A closer look at the above-mentioned requirement reveals the following:
Specifically, refer to the non-member’s entitlement to the “pension interest”
“Pension interest” with regards to a pension fund is the benefit to which a member would have been entitled in terms of the rules of the pension fund if the member would have been terminated on the date of divorce on his account of his resignation from his office.
In regards to a retirement annuity, “pension interest” means the total amount of that party’s contribution to the fund up to date of the divorce, together with a total amount of annual simple interest on the contributions.
The Divorce Act specifically referrers specifically to “pension interest” and it is therefore of the utmost importance that the order and/or settlement complies with the Act.

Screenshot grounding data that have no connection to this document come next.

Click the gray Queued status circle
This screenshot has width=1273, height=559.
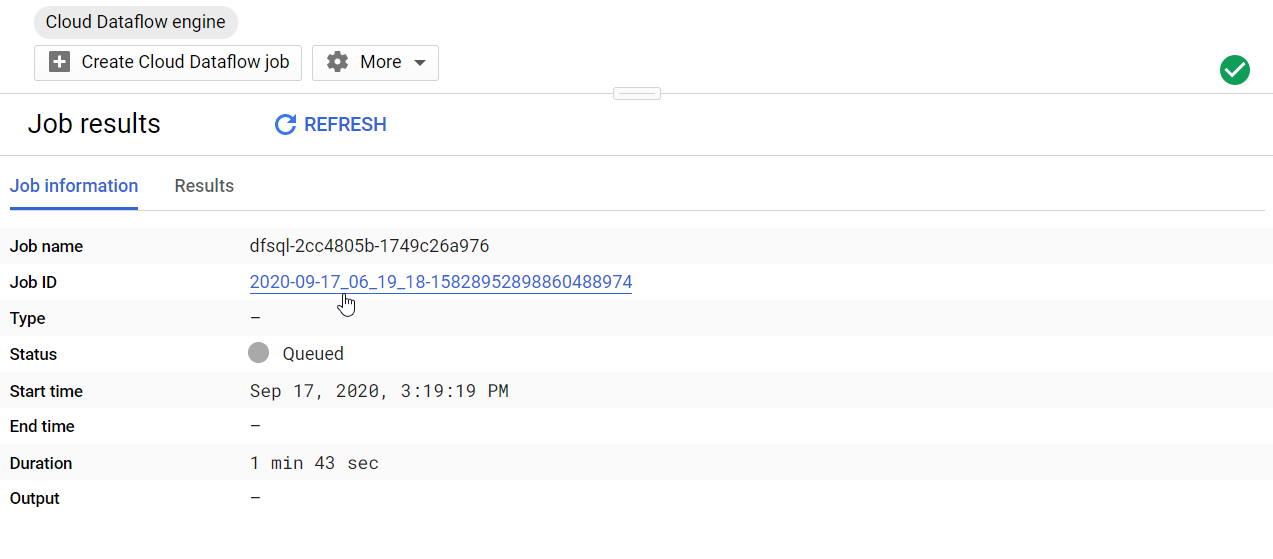click(259, 353)
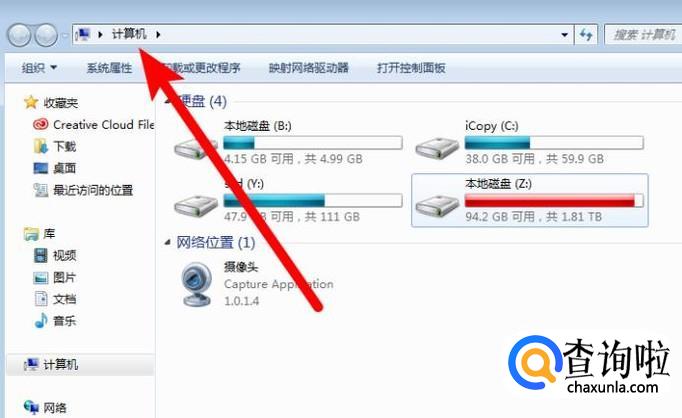Collapse the 网络位置 group
Screen dimensions: 682x418
tap(167, 242)
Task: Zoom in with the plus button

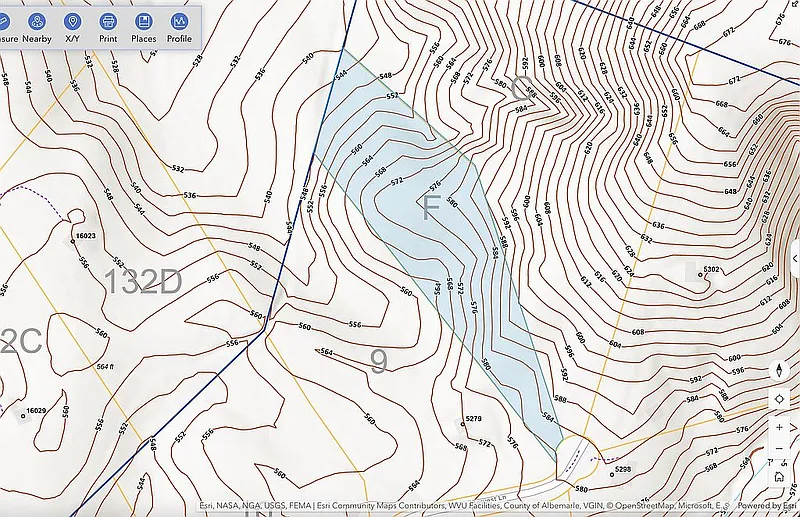Action: 780,427
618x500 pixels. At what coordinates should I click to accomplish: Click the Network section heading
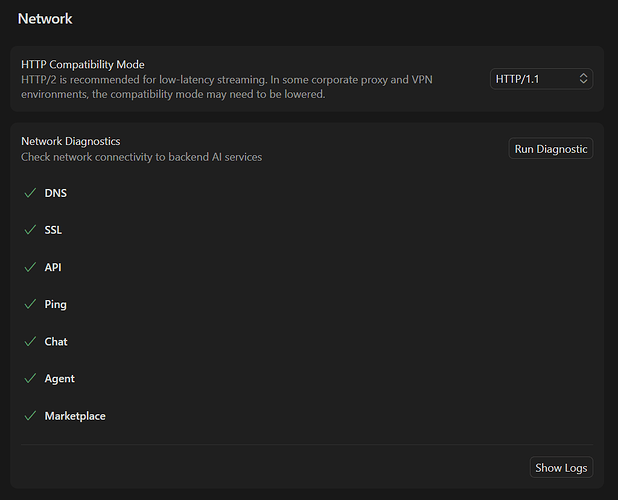45,18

The pension fund must be identifiable
Identifying the pension fund seems simple, however, numerous pension funds refuse to make payments as parties fail to properly identify the pension fund. The following must be included to identify the fund:
- The name of the pension fund;
- The member number and/or policy number;
The percentage of the “pension interest” or amount must be set out
The percentage or amount that should be paid to the non-member must be clear. In the matter of Areias v Momentum Retirement Annuity Fund and Another [2013] JOL 30007 (PFA) the settlement read as follows:
“It is recorded that policy number 62028677 in the name of MANUEL shall continue to be paid by MANUEL and that on maturity date the value thereof shall be paid out in equal shares to MANUEL and RITA.”
And
“It is further recorded that policy number 61971673 in the name of MANUEL shall continue to be paid by the said MANUEL and on maturity date in the year 2006 shall be paid out in equal shares to MANUEL and RITA”.
It was determined that the usage of the wording “equal shares” is not sufficient enough and the pension fund had no duty to pay the non-member. One can argue that “equal shares” means 50%. If the first requirement is taken into account the above fails to refer to “pension interest”. Thus it is not clear what should be taken into consideration when calculating the “equal shares”.
The fund must be specifically ordered to endorse its record and make payment of the “pension interest”
In the matter of Rampa v Sentinel Mining Industry Retirement Fund [2014] JOL 31450 (PFE) it was held that for a court order made in terms of the Divorce Act to be enforceable, it must specifically order the pension fund to pay the portion to the non-member.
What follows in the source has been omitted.